Have you been to the SQL Developer home page on OTN recently? Did you spot the Statement of Direction? We have just released this document on OTN and hope it'll give you an idea of the features planned for next few releases.

A statement of direction typically does not drill down to the finer level of the features, so as I was tracking forum issues and the progress of bugs and enhancements logged in the latest developer build, I thought you might be interested in a sneak peak at a few little bits you've been asking for. You won't see these until SQL Developer 1.1, and I'm not a great fan of 'vaporware', so I won't do too many of these, but in the next few weeks I'll do a few little blog entries to show a few things to look out for in SQL Developer 1.1.

Take a look at the Table Definition Tabs:

The illustration shows one of the most frequently requested features, which is to be able to sort on column headers. This feature is throughout the product now on any grid of data, whether it's instance data or the object definitions. Notice that once you've clicked on the column header, in this case Column Name, the direction of the sort is also indicated.

(Just click on the image for a larger view)

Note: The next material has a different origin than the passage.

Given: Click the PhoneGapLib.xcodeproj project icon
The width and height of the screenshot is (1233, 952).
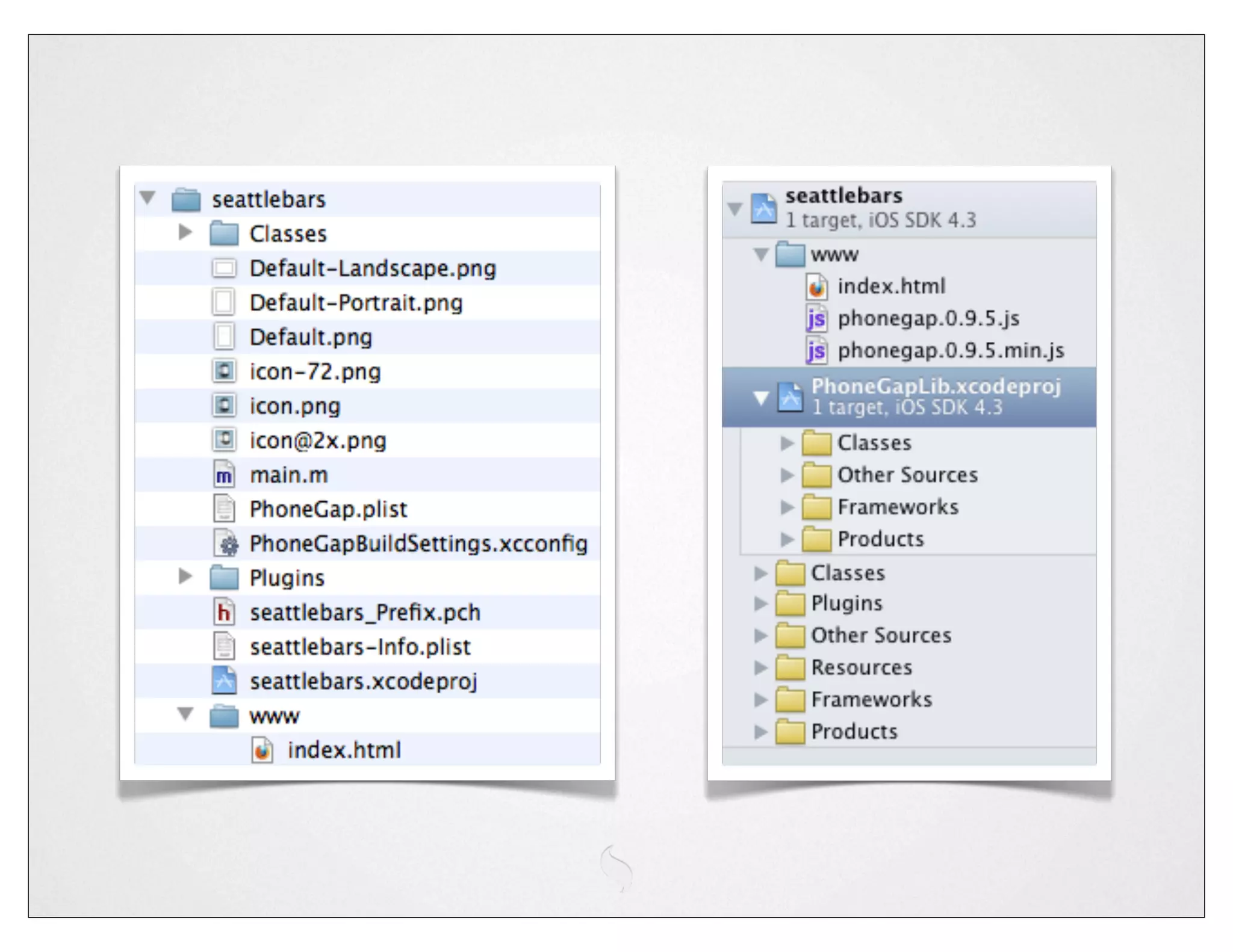Looking at the screenshot, I should [x=790, y=397].
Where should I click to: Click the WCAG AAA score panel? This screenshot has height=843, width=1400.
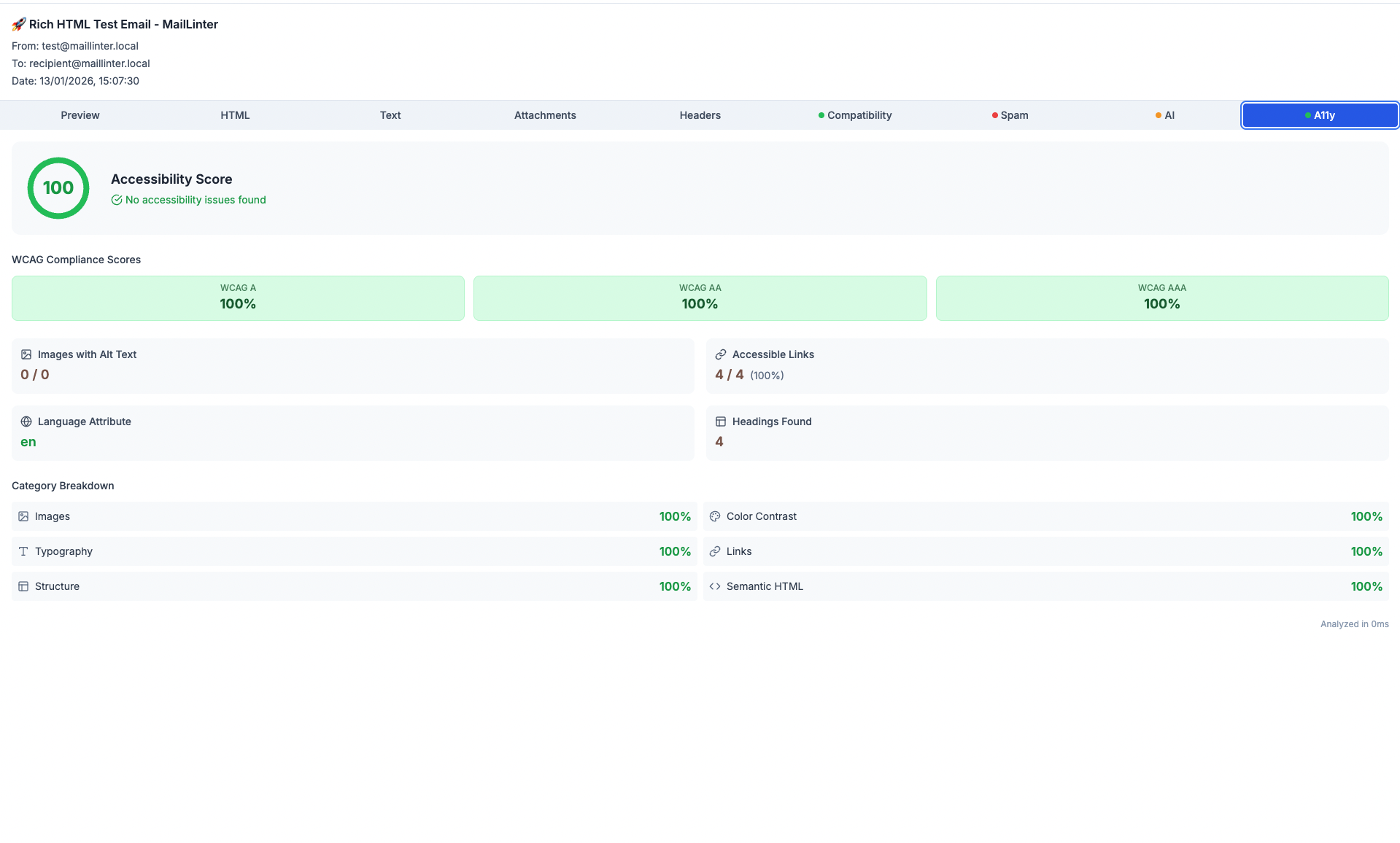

The second illustration shows another frequently asked for feature, which is to display a single record on a form layout. This is particularly useful if you have great chunks of text that you need to read.

More later this week.

17 July 2006

Reporting with SQL Developer

Know nothing about the Reports available in SQL Developer? Want to know how to create drill down reports? Oracle Ace Lewis Cunningham (blogs on ITtoolbox ) has written and published a great article about all the reports you can run using SQL Developer. He also goes on to show you how to create your own reports, even your own drill down reports and he gets into the nitty gritty of fixing the titles of parameters for your user defined reports that require parameter screens.

For a few weeks this article will be easily accessible from the front page of OTN, after that we'll link to the article from the SQL Developer home page, so you'll be sure to continue to have access to this detail.

13 July 2006

Remote Debugging with SQL Developer

It occurs to me that while we talk about using the remote debug facility in SQL Developer that you may not know how to use it. So in a few steps and with a few screen shots, I'd like to show you how it's done.
(Please note, to see any of the images clearly, just double click on them.)
1. Let's start with a connection to the database. Create a database connection. (File -> New Connection) and complete the details. I only use the basic tab, so don't need to set up tnsnames or anything else. You'll see the database is on my own machine in this example, but it need not be.

2. Now you can connect to any objects this user owns, using SQL Developer. You can browse the various objects the user has access to. I'm only interested in this procedure, which my user HR owns.

3. You can run and debug this procedure in SQL Developer, but that's not the purpose of the exercise. What we want to do is debug the procedure when it is executed from elsewhere, such as another programme or application. The starting point is to start a remote debug session in SQL Developer. You do this from the Database Connection as shown.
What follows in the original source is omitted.